United States v. James Link

606 F. App'x 80 | 4th Cir. | 2015

Before SHEDD, FLOYD, and THACKER, Circuit Judges. Affirmed by unpublished per curiam opinion. Robert L. Jenkins, Jr., BYNUM & JENKINS, PLLC, Alexandria, Virginia, for Appellant. Dana J. Boente, United States Attorney, Jennifer A. Clarke, Special Assistant United States Attorney, Alexandria, Virginia, for Appellee. Unpublished opinions are not binding precedent in this circuit.

PER CURIAM:

James Thomas Link pled guilty, pursuant to a written plea agreement, to two counts of brandishing a firearm during a crime of violence, in violation of 18 U.S.C. § 924(c)(1)(A)(ii) (2012). Link subsequently filed a motion to withdraw his plea with respect to one of these counts. In his motion, Link alleged that his plea was involuntary because it was premised on his mistaken belief, based on a conversation with the prosecutor and defense counsel, that a codefendant would testify against him if he proceeded to trial. Following an evidentiary hearing, the district court denied Link’s motion. On appeal, Link argues that the district court erred in denying his motion. Finding no error, we affirm.

We review a district court’s denial of a motion to withdraw a guilty plea for abuse of discretion. United States v. Nicholson, 676 F.3d 376, 383-84 (4th Cir. 2012). After a district court accepts a guilty plea but before sentencing, a defendant may withdraw his guilty plea if he “can show a fair and just reason for requesting the withdrawal.” Fed. R. Crim. P. 11(d). A defendant has “no absolute right to withdraw a guilty plea,” and he “has the burden of showing a fair and just reason for withdrawal.” United States v. Ubakanma, 215 F.3d 421, 424 (4th Cir. 2000).
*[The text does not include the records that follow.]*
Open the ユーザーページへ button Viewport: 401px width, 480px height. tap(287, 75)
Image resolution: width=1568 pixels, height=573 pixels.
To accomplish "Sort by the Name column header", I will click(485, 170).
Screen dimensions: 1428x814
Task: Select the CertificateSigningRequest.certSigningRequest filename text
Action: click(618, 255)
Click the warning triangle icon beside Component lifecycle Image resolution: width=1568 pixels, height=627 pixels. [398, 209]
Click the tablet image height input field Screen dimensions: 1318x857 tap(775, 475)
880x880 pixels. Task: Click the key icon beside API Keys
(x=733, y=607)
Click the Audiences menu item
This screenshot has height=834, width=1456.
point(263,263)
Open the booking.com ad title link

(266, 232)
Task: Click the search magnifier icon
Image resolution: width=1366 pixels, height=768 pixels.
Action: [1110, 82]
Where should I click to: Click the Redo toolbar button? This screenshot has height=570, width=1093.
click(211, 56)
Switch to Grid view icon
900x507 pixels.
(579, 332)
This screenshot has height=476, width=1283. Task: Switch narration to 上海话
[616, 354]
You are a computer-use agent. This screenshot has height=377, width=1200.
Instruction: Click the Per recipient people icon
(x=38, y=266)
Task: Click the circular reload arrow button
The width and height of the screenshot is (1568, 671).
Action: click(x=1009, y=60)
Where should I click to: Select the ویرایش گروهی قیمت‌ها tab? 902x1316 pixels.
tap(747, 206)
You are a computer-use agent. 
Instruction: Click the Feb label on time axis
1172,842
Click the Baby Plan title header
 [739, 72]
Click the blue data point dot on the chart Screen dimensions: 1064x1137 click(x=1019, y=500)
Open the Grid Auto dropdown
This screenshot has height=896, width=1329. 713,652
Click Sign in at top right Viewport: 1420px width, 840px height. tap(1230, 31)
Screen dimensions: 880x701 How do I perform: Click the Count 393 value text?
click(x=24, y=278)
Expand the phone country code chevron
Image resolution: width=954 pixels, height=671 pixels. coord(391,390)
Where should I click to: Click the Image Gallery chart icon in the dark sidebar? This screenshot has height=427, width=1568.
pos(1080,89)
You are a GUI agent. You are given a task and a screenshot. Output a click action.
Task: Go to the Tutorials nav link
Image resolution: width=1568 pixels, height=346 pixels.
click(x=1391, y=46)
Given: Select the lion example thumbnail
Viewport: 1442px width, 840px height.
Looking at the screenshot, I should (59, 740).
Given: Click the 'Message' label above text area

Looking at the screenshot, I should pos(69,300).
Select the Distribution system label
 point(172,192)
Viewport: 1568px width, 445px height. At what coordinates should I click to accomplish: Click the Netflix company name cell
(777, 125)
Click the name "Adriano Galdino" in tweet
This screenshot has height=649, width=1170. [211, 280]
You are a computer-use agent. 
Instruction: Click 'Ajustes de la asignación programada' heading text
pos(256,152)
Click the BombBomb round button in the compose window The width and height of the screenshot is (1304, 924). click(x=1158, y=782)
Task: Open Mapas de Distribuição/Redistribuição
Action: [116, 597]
Although we have identified several factors to be considered in assessing whether the defendant has met his burden, United States v. Moore, 931 F.2d 245, 248 (4th Cir. 1991), a central factor is the knowing and voluntary nature of the guilty plea. Nicholson, 676 F.3d at 384. “[A] properly conducted Rule 11 guilty plea colloquy leaves a defendant with a very limited basis upon which to have his plea withdrawn.” Nicholson, 676 F.3d at 384 (internal quotation marks omitted).

With these standards in mind, and having reviewed the transcripts of the Rule 11 hearing and the hearing on the motion to withdraw, we conclude that the district court did not abuse its discretion in finding that Link failed to show a fair and just reason to withdraw his plea. Accordingly, we affirm the district court’s judgment. We dispense with oral argument because the facts and legal contentions are adequately presented in the materials before this court and argument would not aid the decisional process.